My favourite Burmese proverbs
I remember very well about one of the weekends spent with my family because I learnt an idiom from my mother that I never heard before. That day, we watched the movie The Iron Lady together. The movie depicts the life of Margaret Thatcher who struggled to cope with the death of her husband. She talks to the imagined presence of him while the scene flashes back from her childhood till when she became a British Prime Minister. Normally this type of a biography film is not her type but she was good at making me believe she enjoyed it. We finished the whole movie eventually.
At the last minute of the movie, she whispered to me this Burmese saying that I never heard before “ေသရင္ေျမႀကီး၊ ရွင္ရင္ေရႊထီး” (reads: Tay yin myay gyi, shin yin shwe htee). The meaning in English could be: ‘It’s the ground for when you die and the golden umbrella for when you are a king’. I had no clue and asked her what that actually meant. She elaborated the saying by referring to its origin. Back in the olden days, a golden umbrella was used in a grand royal ceremony which made it the symbol of success whereas the ground was the symbol of failure. And that’s how the proverb has its origin. Finally, it became a famous proverb to apply in a certain situation when a person faces a life or a death circumstance; becoming successful (the king: success) or the ground (fail). The proverb is most suitably used in describing when someone has to make a decision from two options. The outcome of neither option is predictable, my mother concluded.
Thanks to The Iron Lady, I had a chance to learn one more proverb. Also, my mother has a good memory of a thousand of Burmese proverbs and sayings. Though I personally love them, I don’t know all and there are too many to memorize. Here are my favorite Burmese proverbs I learnt from mom which are meaningful and lyrical.
ကိုယ္ထင္ ကုတင္ေရႊနန္း (ko htin ga-din shway nun). Its literal meaning is ‘a deluded person thinks his bed is in a golden palace.’ This saying is used to describe someone who gets lost in the world of fantasy and see nothing but unrealistic expectations.
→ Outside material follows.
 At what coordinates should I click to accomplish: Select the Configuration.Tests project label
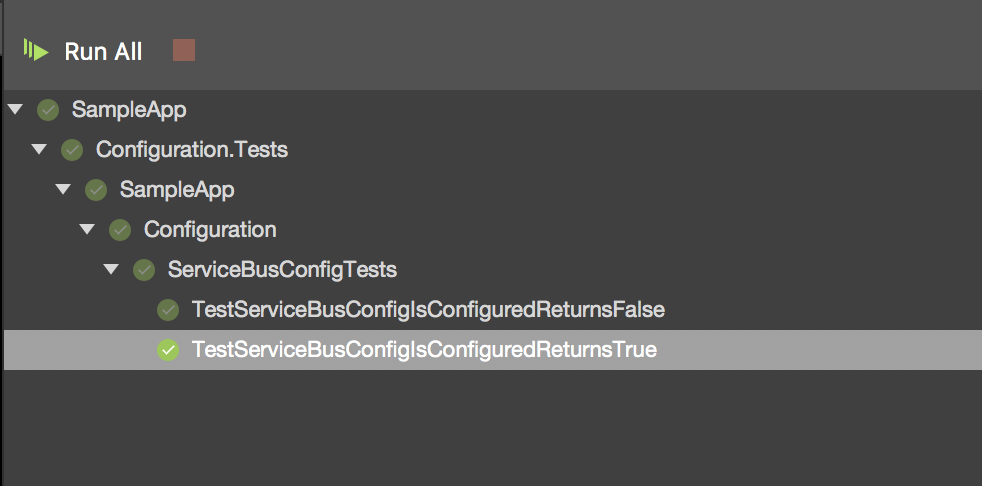[x=191, y=150]
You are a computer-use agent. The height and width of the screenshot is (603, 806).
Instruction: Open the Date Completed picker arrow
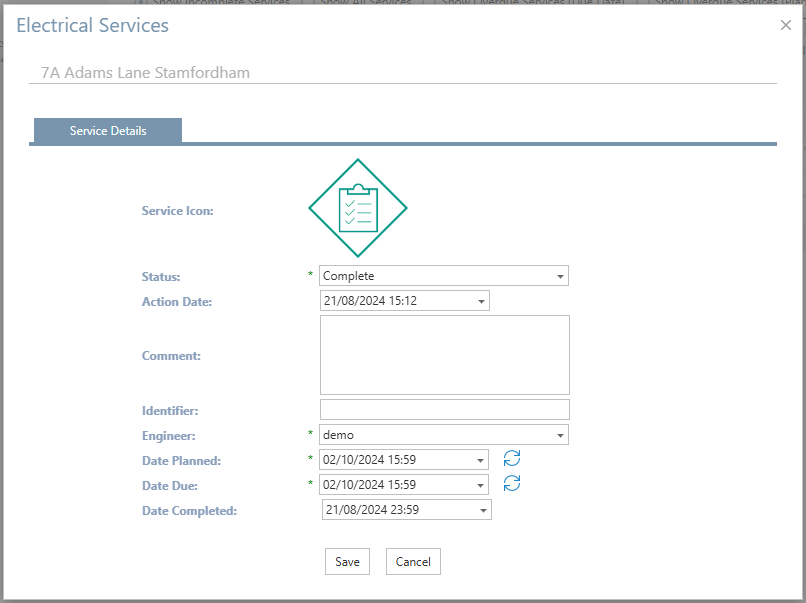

Here is the second one: ‘ဆင္ျဖဴေတာ္ မွီၿပီး ၾကံစုပ္ (hsin phyu daw hmi pi kyan sot). This one literally means: ‘to suck on sugarcane on account of the royal white elephant’. History of this proverb is about a royal elephant which is regarded as noble. There used to be a royal elephant named Sin Phyu Daw to whom the king usually provided all necessities because this is how to pet a royal animal. The main food for Sin Phyu Daw was sugarcane while it was a snack for men too. So, the man who took care of Sin Phyu Daw got an easy chance to have sugarcane. This proverb refers to when an ordinary person can get a great opportunity because he/she has a relative or friend who is a powerful figure in the country.
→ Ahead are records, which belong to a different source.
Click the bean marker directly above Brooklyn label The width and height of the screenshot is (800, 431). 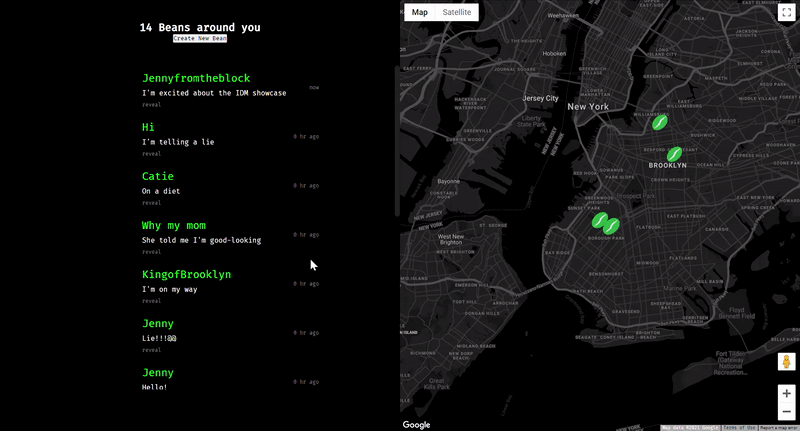click(x=675, y=153)
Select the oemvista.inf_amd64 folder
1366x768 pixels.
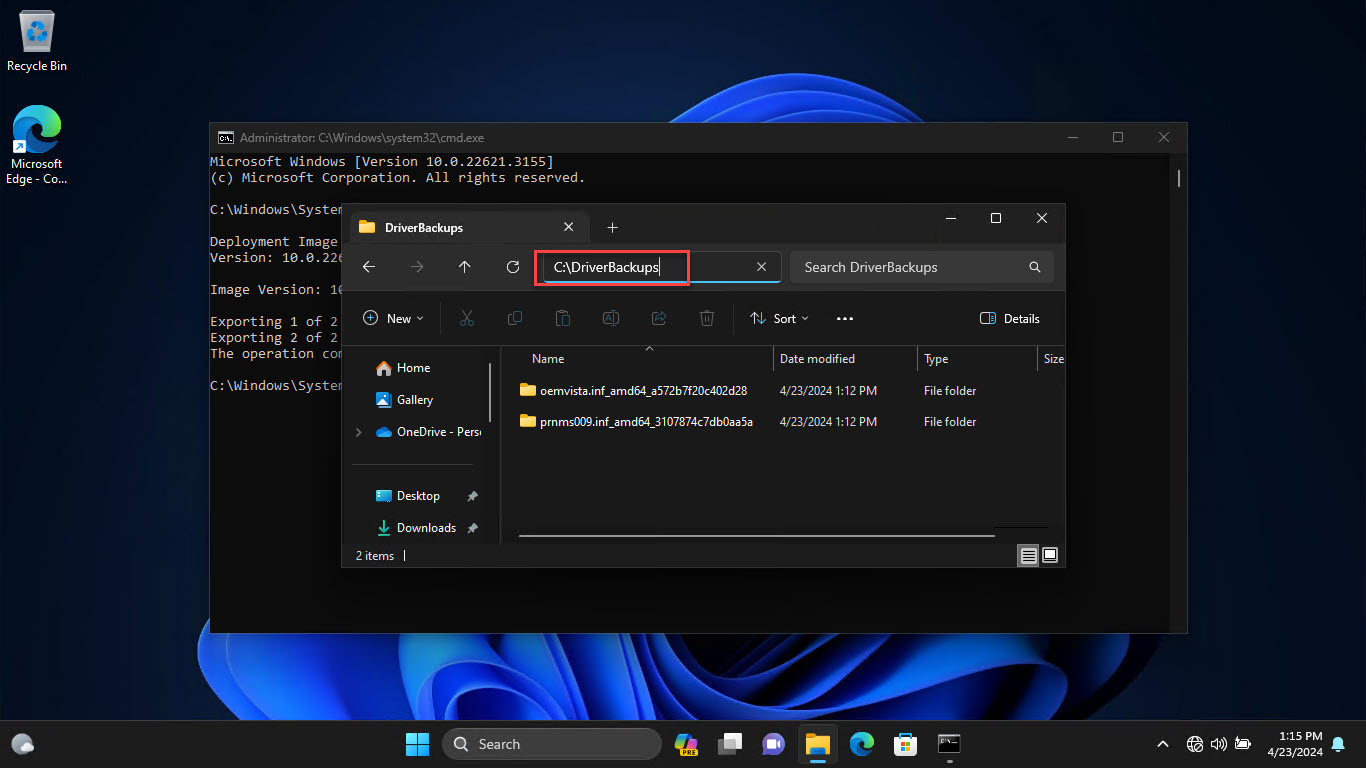(643, 391)
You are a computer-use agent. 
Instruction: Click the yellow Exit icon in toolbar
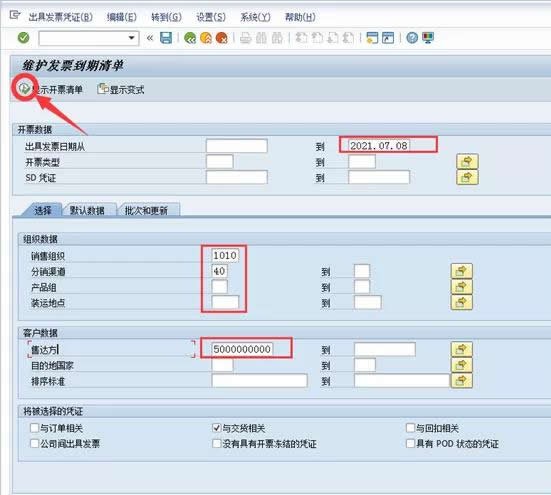pyautogui.click(x=206, y=38)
And the last one is: သစ္တစ္ပင္ေကာင္း၊ ငွက္တစ္ေသာင္း (thit ta-bin kaung, hnget ta-thaung). Literal meaning is that ‘one sturdy tree can support ten thousand birds’. The proverb is usually said when a man can support not only his family but also all of his relatives. In our customs, it’s a great honor for a man who can support all of his relatives. These days, it’s almost impossible to do so although a lot of men still try to practice the old proverbs.
What about you, which proverb is your favorite? Do you know any Burmese proverbs that you like as well?